O vendedor, não generalizando, sabe o comportamento do cliente, e muitas vezes não vai até ele antes da metade do mês, pois ambos estão esperando pela melhor negociação. O cliente em busca de melhores condições de preços, descontos e bonificações, e o vendedor volume para cumprir sua meta.

Enquanto no campo o jogo da estratégia de negociação comercial está acontecendo, internamente a empresa segue apurando os resultados diariamente, e acompanhando a velocidade entre realizado x meta

Desespero! Estamos a 15 dias de fechar o mês, e não realizamos ainda 40% do volume previsto. A produção precisa tirar o pé, por falta de espaço no estoque de acabados, o fornecedor precisa aguardar para entregar até que os materiais possam ser estocados. 

Inevitável que a área comercial seja chamada para responder a simples questão: O volume virá?  Quantos % vamos atingir da meta?

Se a resposta for apenas um “Vamos conseguir, já temos iniciativas em andamento”, sem ações concretas e claras sobre o que está sendo realizado, como por exemplo qual o produto que está sendo utilizado para estas ações, qual a região alvo, ou evento que está sendo considerado para trazer o volume, a área de planejamento, dependendo do número de vezes que recebeu este tipo de resposta, não vai tomar qualquer ação, e o que se vê é o descompasso entre as duas áreas.

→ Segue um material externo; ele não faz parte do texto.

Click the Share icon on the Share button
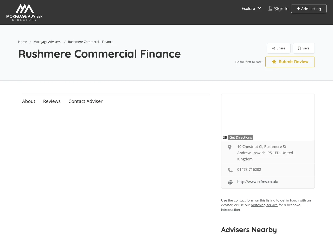The width and height of the screenshot is (333, 234). click(274, 48)
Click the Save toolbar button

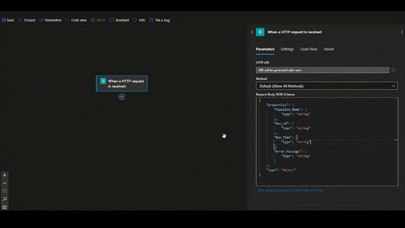click(x=8, y=20)
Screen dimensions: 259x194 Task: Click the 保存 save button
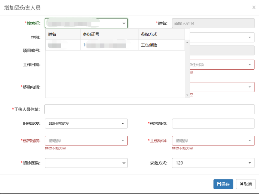223,184
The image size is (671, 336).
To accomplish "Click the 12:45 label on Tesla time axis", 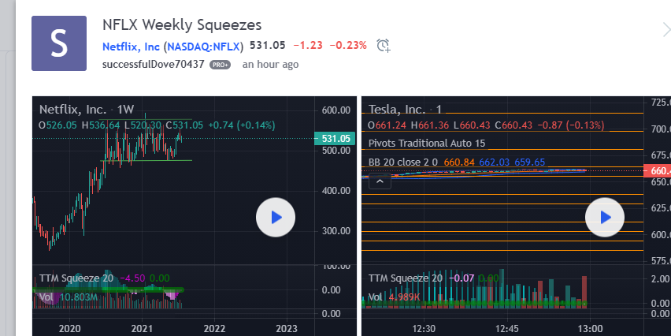I will coord(507,329).
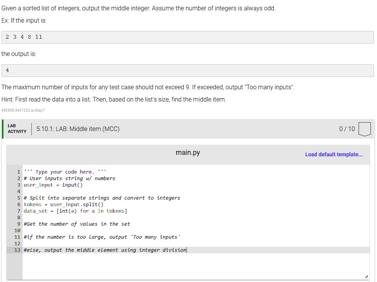The width and height of the screenshot is (377, 282).
Task: Click the data_set list comprehension line
Action: (75, 211)
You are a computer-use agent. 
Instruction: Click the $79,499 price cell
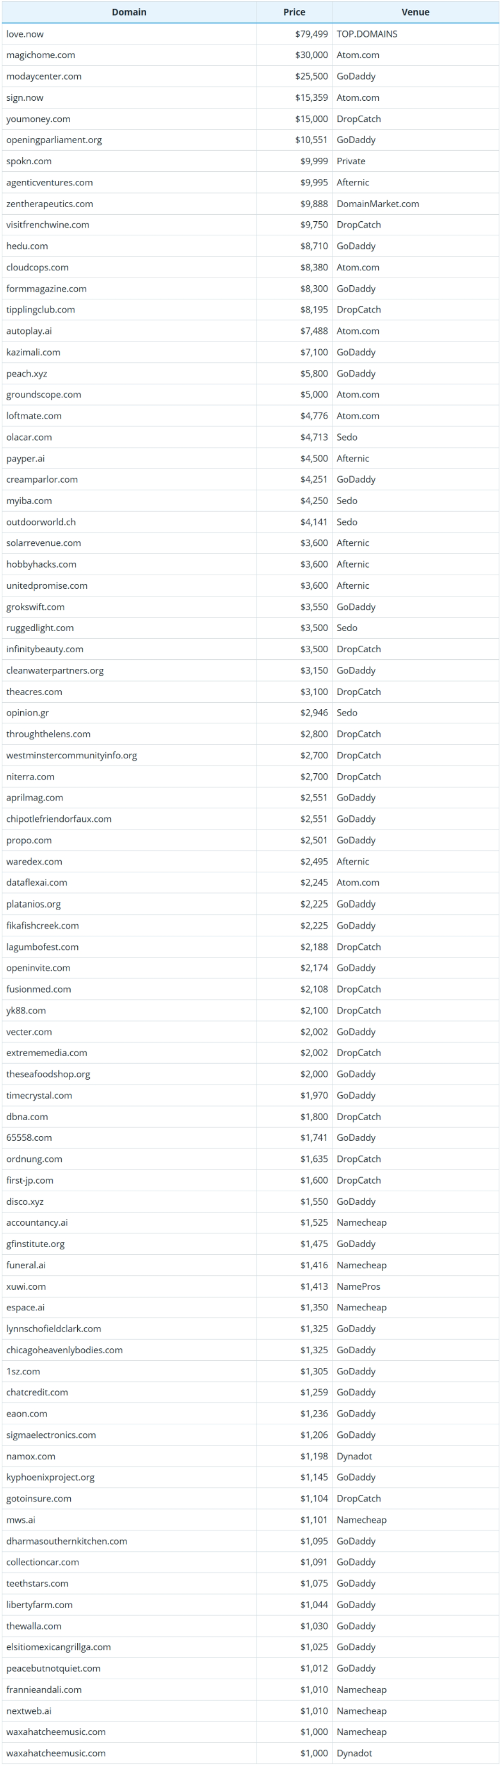(311, 34)
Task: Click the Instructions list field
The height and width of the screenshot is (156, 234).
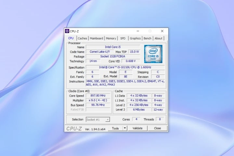Action: click(125, 83)
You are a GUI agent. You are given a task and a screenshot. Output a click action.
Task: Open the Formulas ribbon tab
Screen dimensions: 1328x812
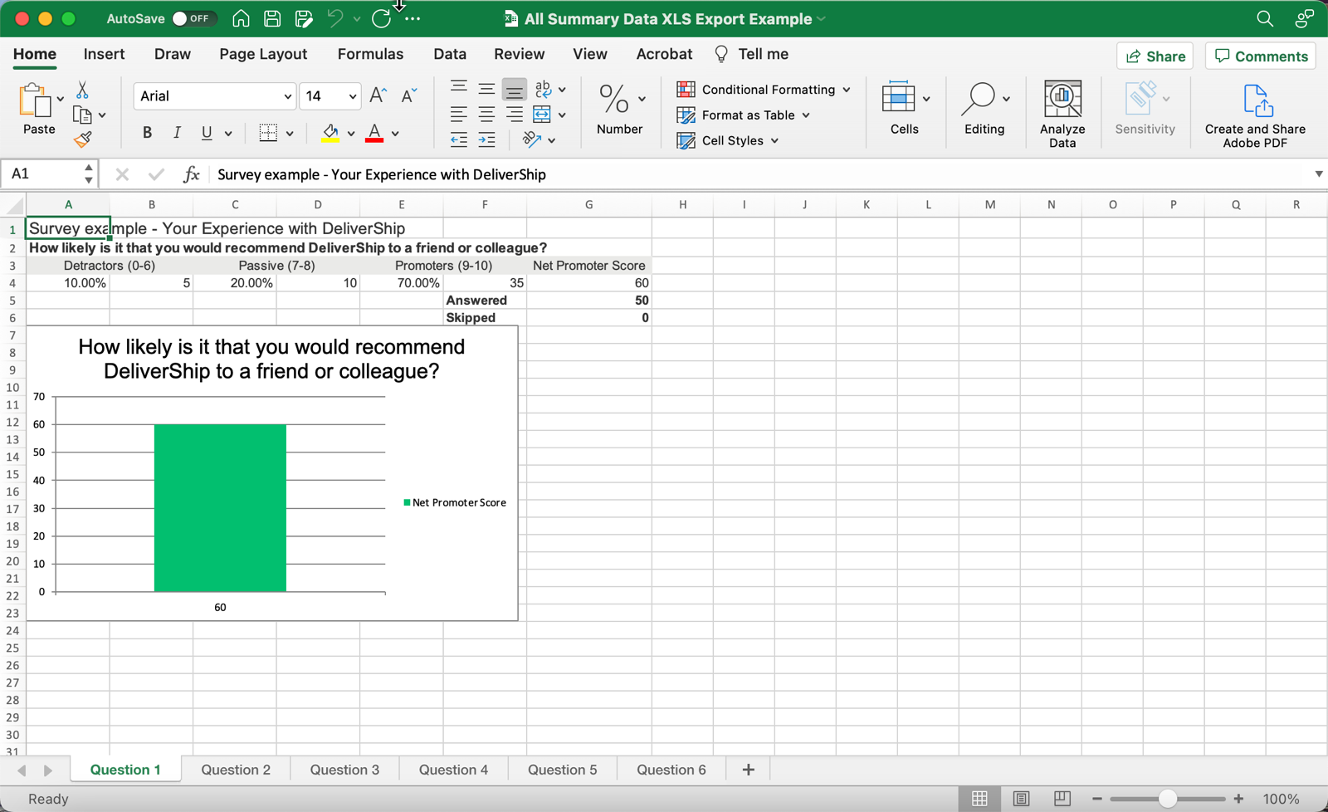pyautogui.click(x=370, y=54)
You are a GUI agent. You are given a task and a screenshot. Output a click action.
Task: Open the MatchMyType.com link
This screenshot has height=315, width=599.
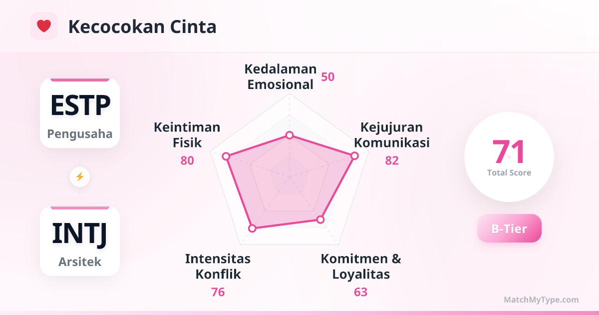[541, 300]
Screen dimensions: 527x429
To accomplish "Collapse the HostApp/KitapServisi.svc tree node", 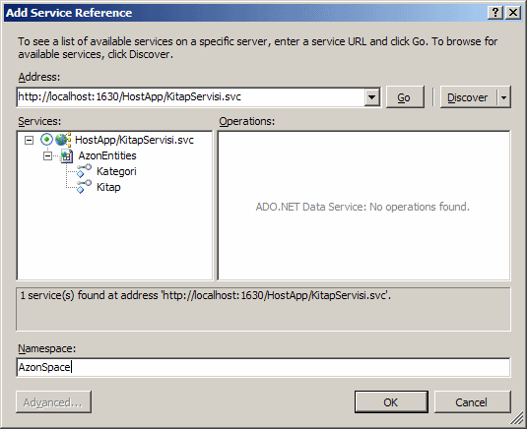I will coord(30,140).
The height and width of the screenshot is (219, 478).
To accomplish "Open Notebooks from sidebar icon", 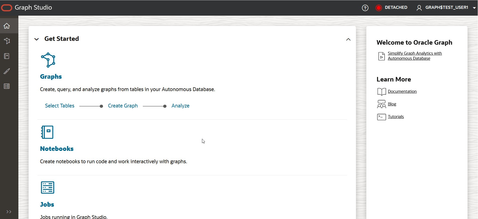I will (7, 56).
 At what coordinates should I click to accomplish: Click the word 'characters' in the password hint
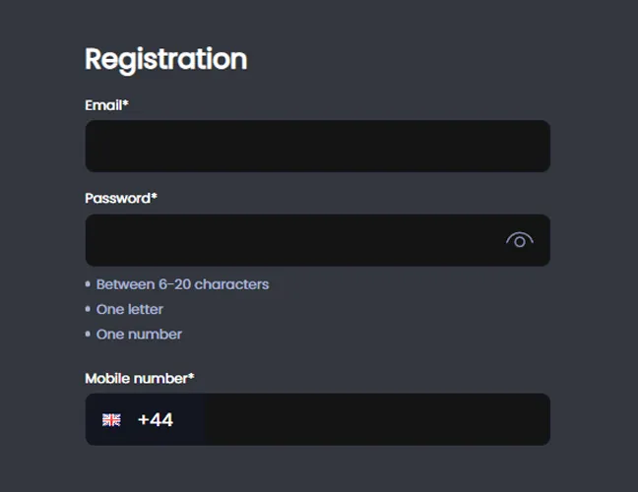(231, 284)
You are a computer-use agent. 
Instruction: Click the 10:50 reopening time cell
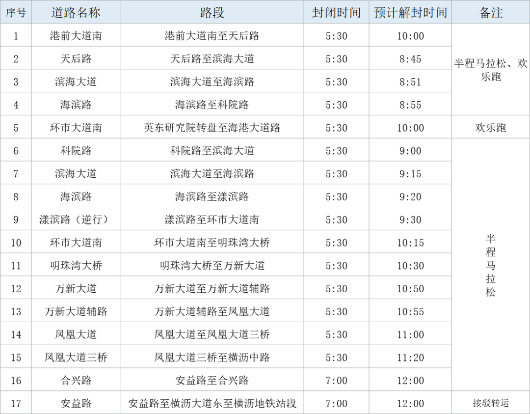[410, 289]
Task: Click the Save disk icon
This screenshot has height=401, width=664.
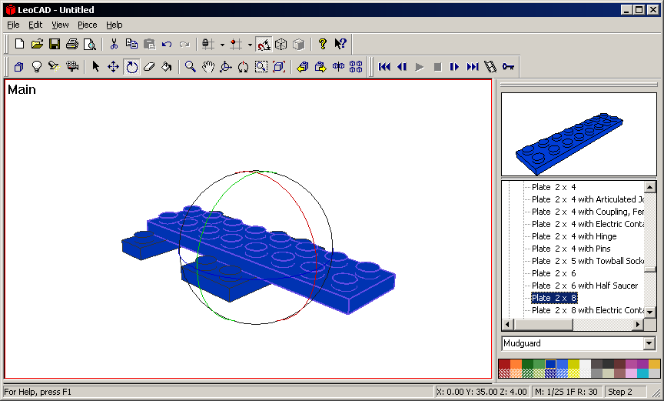Action: (x=55, y=44)
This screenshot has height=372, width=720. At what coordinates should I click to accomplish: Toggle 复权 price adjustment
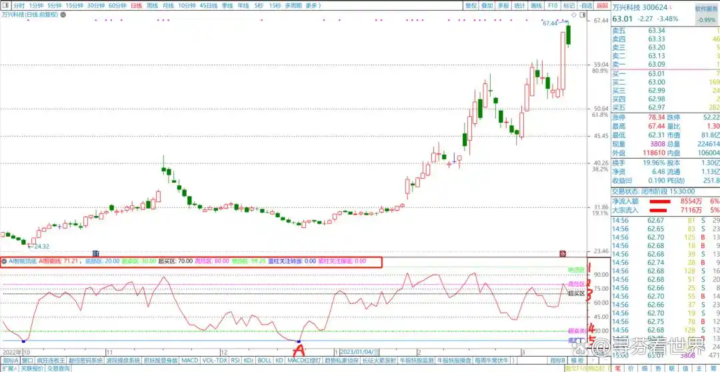[471, 5]
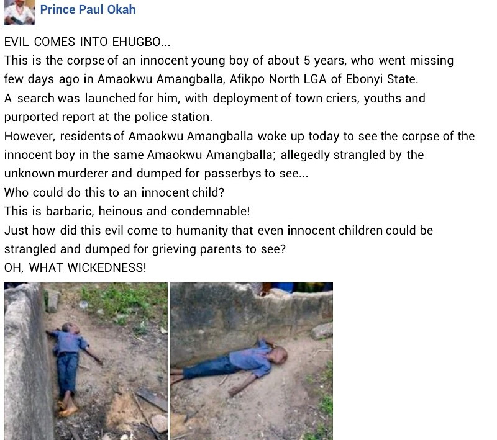Click the 'purported report at the police station' line
The image size is (497, 440).
108,117
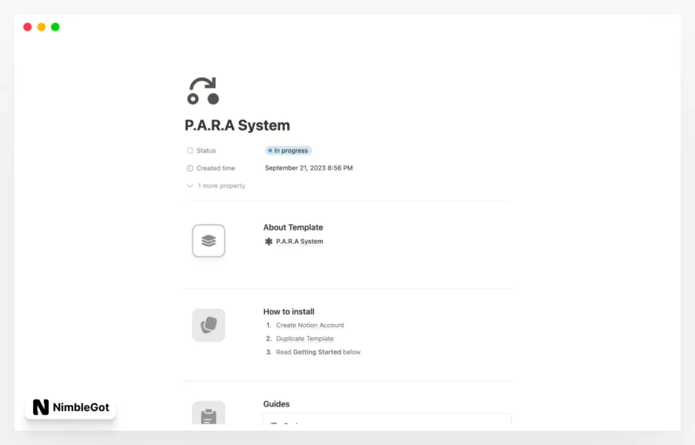Select the Status spinner icon
Image resolution: width=695 pixels, height=445 pixels.
tap(189, 150)
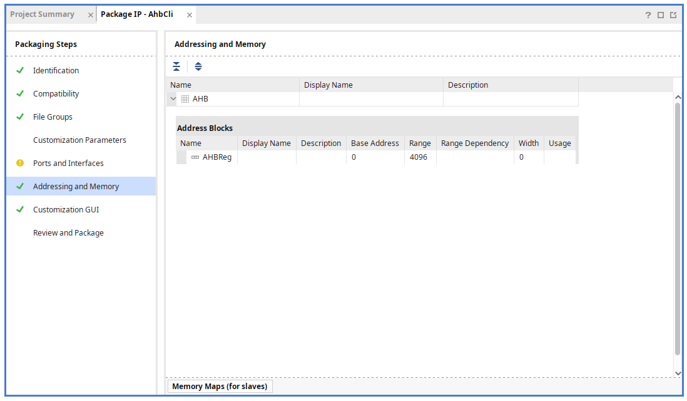Click the AHB memory map grid icon
This screenshot has height=401, width=687.
(x=185, y=99)
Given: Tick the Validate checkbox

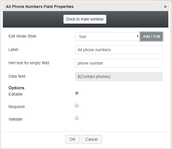Looking at the screenshot, I should point(77,118).
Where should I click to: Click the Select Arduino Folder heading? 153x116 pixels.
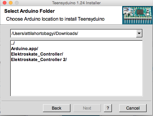[30, 11]
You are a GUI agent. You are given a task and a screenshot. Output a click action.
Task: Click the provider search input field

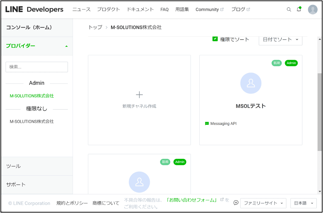click(x=37, y=67)
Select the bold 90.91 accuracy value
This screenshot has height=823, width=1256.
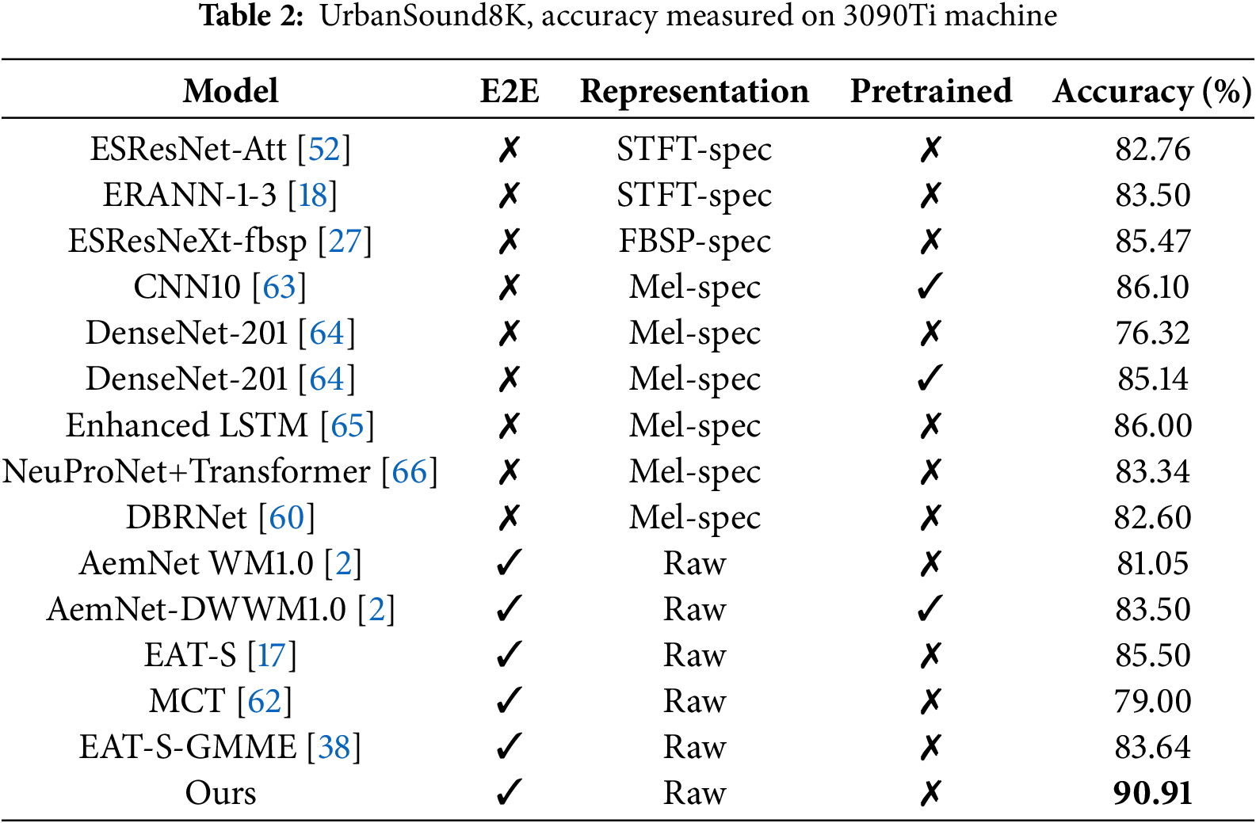click(x=1152, y=793)
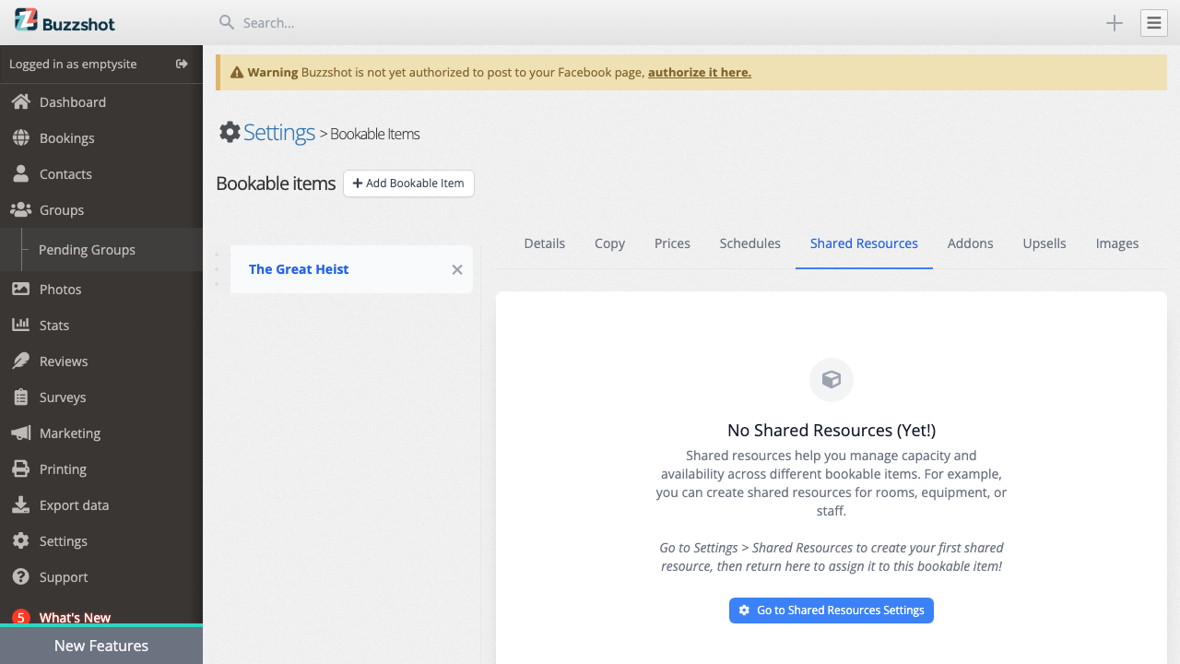Open the hamburger menu at top right

[1153, 23]
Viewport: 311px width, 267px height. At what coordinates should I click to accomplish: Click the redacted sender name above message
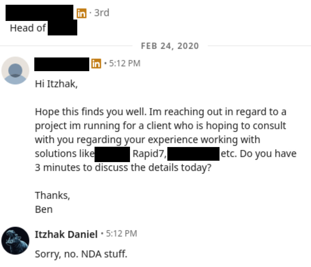click(x=62, y=64)
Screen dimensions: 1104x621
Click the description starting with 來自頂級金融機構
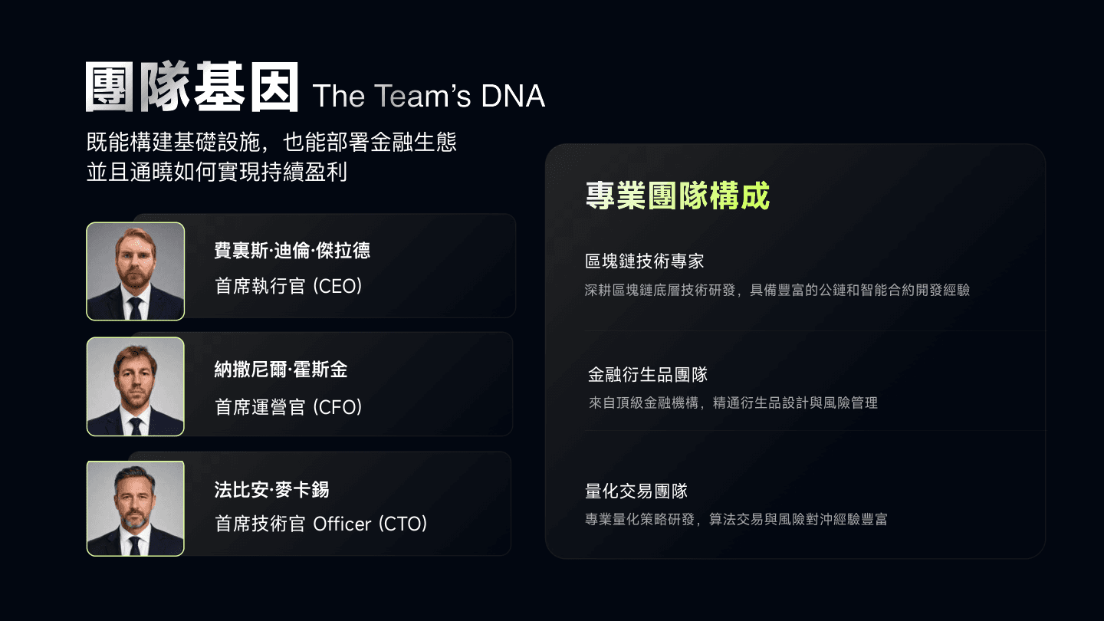(x=733, y=403)
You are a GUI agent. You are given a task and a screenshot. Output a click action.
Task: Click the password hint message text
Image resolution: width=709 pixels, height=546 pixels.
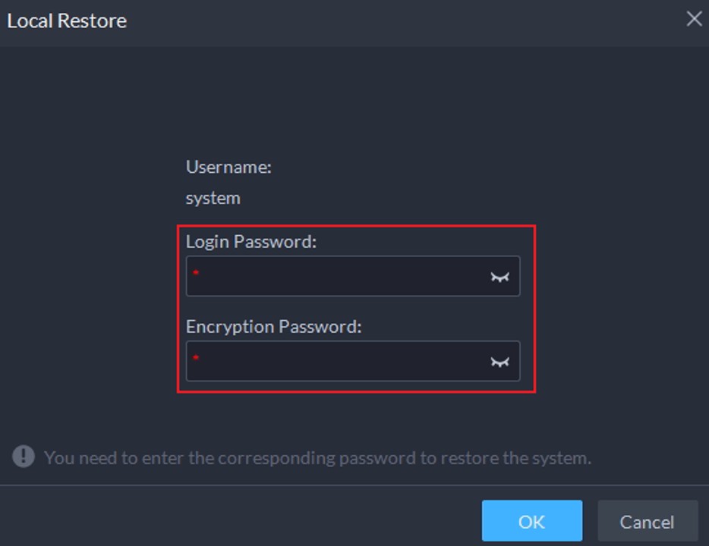tap(317, 458)
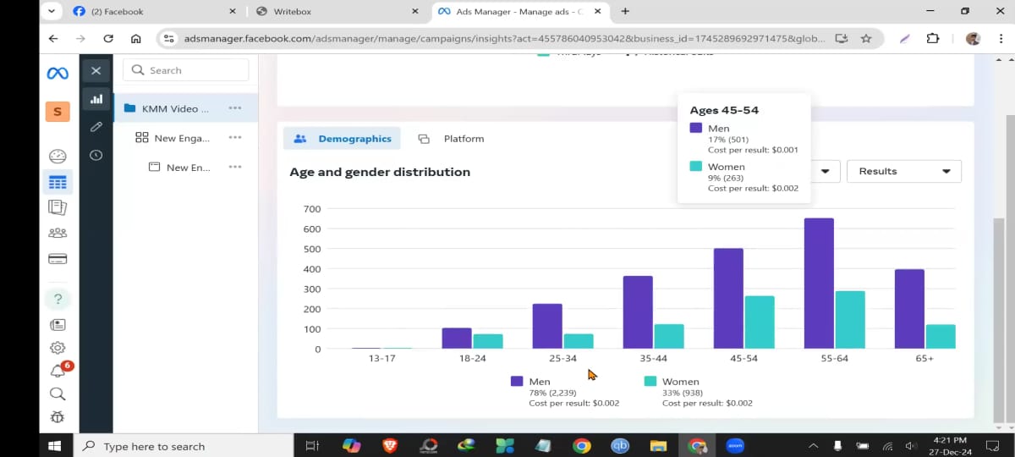Close the side panel with X

click(x=96, y=71)
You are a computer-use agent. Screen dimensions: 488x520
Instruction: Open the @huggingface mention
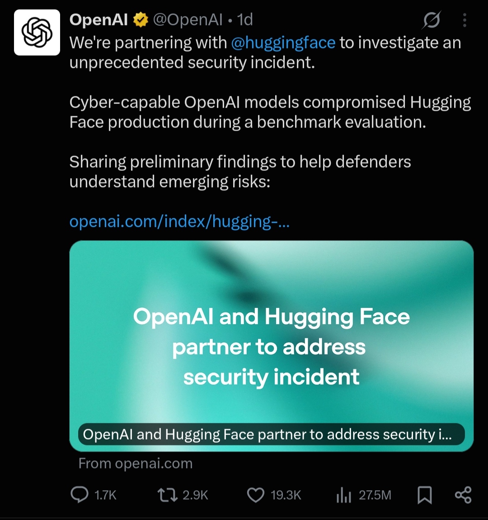[283, 43]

Quem perde? O cliente com certeza, mas a empresa perde muito mais. A falta de sinergia entre as áreas, a falha de comunicação sobre ações que estão sendo realizadas, dá os ingredientes perfeitos para que todo o processo de consenso entre as áreas, durante o planejamento da demanda seja abandonado, e cada área siga o que acha que é o correto. O famoso, vamos pelo “feeling”.

Em um tempo de incertezas, e principalmente em que cada centavo conta na hora de ser competitivo, é necessário que este processo seja bem coordenado.

A comunicação entre as áreas deve ser responsável, coerente, e levar ao consenso entre o desejado e o possível, para que haja o melhor equilíbrio no uso dos recursos necessários para obtenção destes resultados. Não adianta ter consenso que torne, como diz o dito popular, o molho mais caro que o peixe.

A partir do consenso formalizado, é importante que as ações necessárias sejam definidas e divulgadas para toda a organização: operações e força de vendas. 

O dono do processo é o responsável por determinar o ritmo das ações, monitorando e tomando as decisões necessárias para manter o plano sobre controle. Para que os desvios possam estar dentro dos limites definidos como aceitáveis.

Manter esta sinergia entre as áreas, é um desafio diário, e vai exigir muita energia dos envolvidos, e essa energia precisa vir do preparo das pessoas para a sua realização.

Os meios para preparar os envolvidos estão centrados em definir um método para ser seguido, modelar o processo mais aderente a realidade da empresa, com papéis e responsabilidades bem definidos, treinamento e acompanhamento dos envolvidos, estabelecimento de indicadores, e para garantir que realmente se torne um catalizador de resultados canais de comunicação simples, rápidos e eficientes devem ser implementados.

Não tem segredo, tem muito trabalho e esforço de todos para garantir que a sinergia e o consenso se tornem efetivamente prática dentro da organização, e não apenas um texto escrito dentro de normas e procedimentos para serem exibidos em eventos e apresentações institucionais.

Como tudo tem que ter um começo, qual o estágio atual da sua organização? 

Mais que Planejamento a Execução, acompanhamento e ajustes são necessários para garantir o resultado final! 

Lembre-se que sempre há espaço para melhorar!

Espero que esse artigo tenha gerado alguns bons insights, obrigado pela leitura.